START

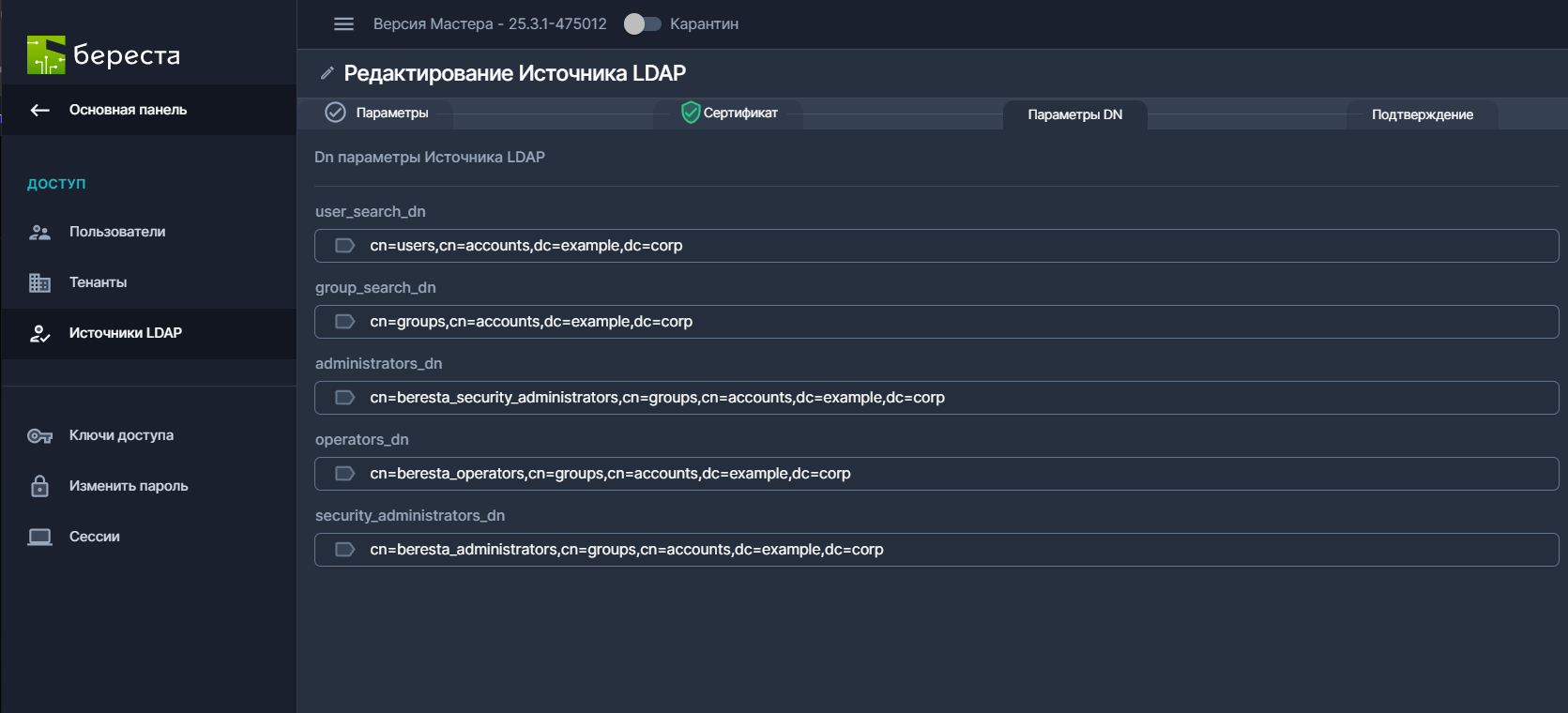
Task: Click the pencil icon next to the title
Action: tap(327, 73)
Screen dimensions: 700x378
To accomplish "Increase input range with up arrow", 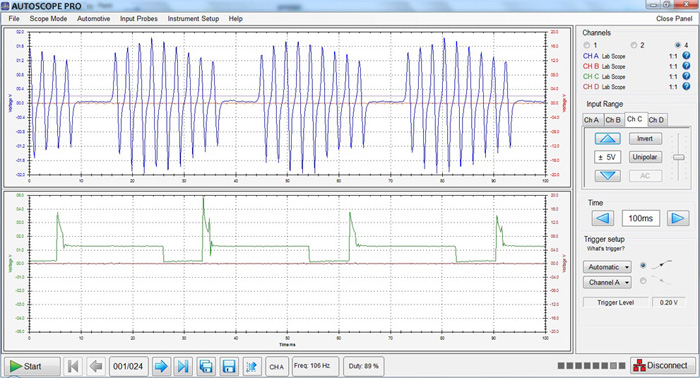I will [607, 139].
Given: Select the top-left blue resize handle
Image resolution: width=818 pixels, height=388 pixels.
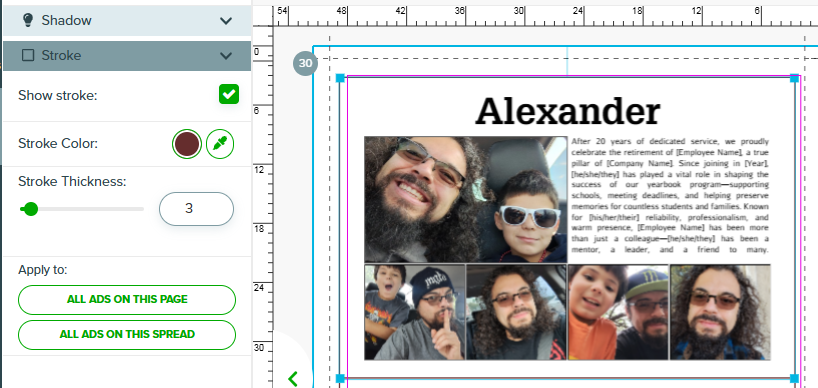Looking at the screenshot, I should click(x=340, y=78).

END

» Prompt: Copy out the part of the listing that starts with the line containing "Given: Select the top-left blue resize handle" and runs through the end of the listing, with both ends included. Leave the pictures out of your copy.

» Result of this task:
Given: Select the top-left blue resize handle
Image resolution: width=818 pixels, height=388 pixels.
Looking at the screenshot, I should click(x=340, y=78).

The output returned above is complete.